The Joy Luck Club (inspired by Films to be buried with)

2 Mar

Crying because of something you see in a movie is a disorienting experience. It’s cathartic, so at times it’s an experience to seek out, and yet at other times it’s an experience to avoid. Because you know how you’ll react. For a while now, my Dad has been reminding me that “The Joy Luck Club” is newly recorded on our TV, and yet I hesitate to watch it. Maybe some evening when I’m all alone, and need a good cry. Or when I miss my Mom.

I don’t think it usually pops up on lists of movies that make audiences cry- it’s no “Dead Poets Society”- but it’s about the relationships between a set of mothers and daughters- specifically, immigrant mothers. Naturally, the comparison to my family is apt, since my Mom was born in Mexico, the only one of her friends to not be born in the U.S. Yet there are aspects of her life in the old country, and her striving for a better life in America, that resonate in the movie. One obvious theme that comes through is the idea that mothers will do anything at all for their children. I recall a scene where an exhausted woman leaves her howling twin babies by the side of the road, as she continues on her journey with one older child. Then, towards the end of the film, this grown baby, now an adult, travels to China to meet the twin sisters she never knew. The durable ties of family. Cue the tears.
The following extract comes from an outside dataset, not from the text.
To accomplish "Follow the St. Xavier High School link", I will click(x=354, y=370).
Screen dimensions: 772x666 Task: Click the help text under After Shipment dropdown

The one scene, besides that one, that always gets my tears flowing is the one where this same daughter, played by Ming-Na Wen, argues to her mother that she is nothing like her peers because she isn’t as smart, or beautiful, or successful. Her mother stops her and says, “You have perfect quality heart. I see you”. I can barely type the sentence without tearing up now! What a resolution to a difficult mother/daughter relationship. Maybe I relate to the young woman who always compares herself unfavorably to her peers, and just wants that familial (motherly) recognition. I see you. It’s so simple, and so moving.